Based on the date this bug was created, it appears to have been reported against rawhide during the development of a Fedora release that is no longer maintained. In order to refocus our efforts as a project we are flagging all of the open bugs for releases which are no longer maintained. If this bug remains in NEEDINFO thirty (30) days from now, we will automatically close it. If you can reproduce this bug in a maintained Fedora version (7, 8, or rawhide), please change this bug to the respective version and change the status to ASSIGNED. (If you're unable to change the bug's version or status, add a comment to the bug and someone will change it for you.) Thanks for your help, and we apologize again that we haven't handled these issues to this point. The process we're following is outlined here: http://fedoraproject.org/wiki/BugZappers/F9CleanUp We will be following the process here: http://fedoraproject.org/wiki/BugZappers/HouseKeeping to ensure this doesn't happen again.
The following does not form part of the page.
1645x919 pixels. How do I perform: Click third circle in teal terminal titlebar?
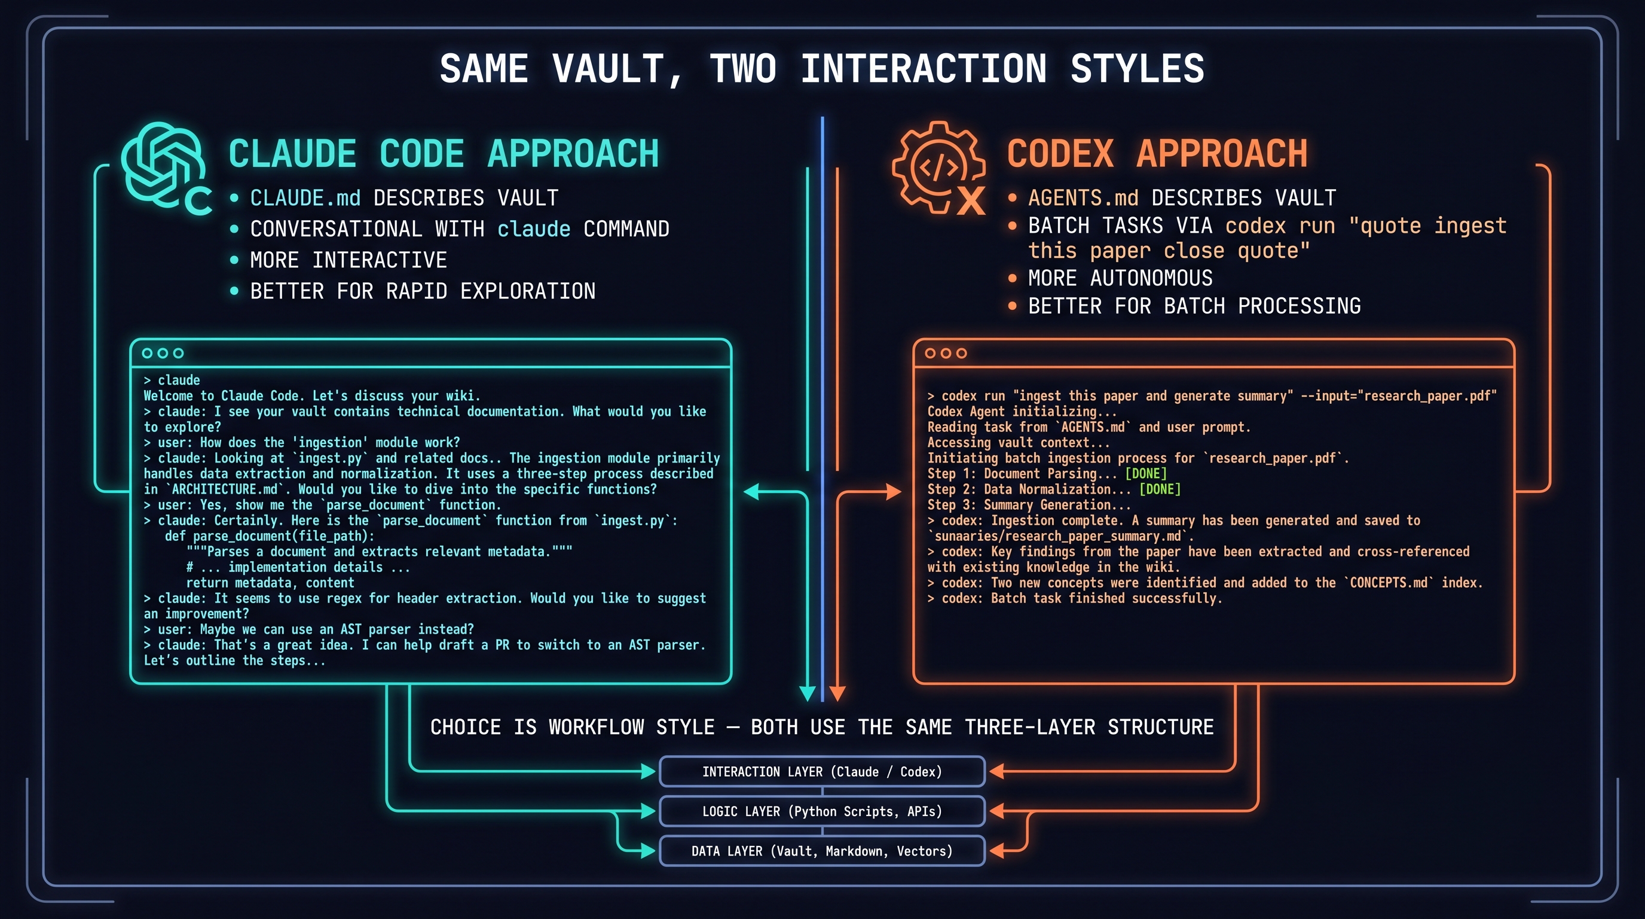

This bug has been in NEEDINFO for more than 30 days since feedback was first requested. As a result we are closing it. If you can reproduce this bug in the future against a maintained Fedora version please feel free to reopen it against that version. The process we're following is outlined here: http://fedoraproject.org/wiki/BugZappers/F9CleanUp
This bug may be closed. The issue was resolved with a fixed driver that is in the mainline kernel, I believe it went in in 2.6.3.21 or something like that. It has been a long time. The problem was caused by an out of spec driver for the nforce chip. You can read about it in the kernel changelogs if you care, but this issue really is closed.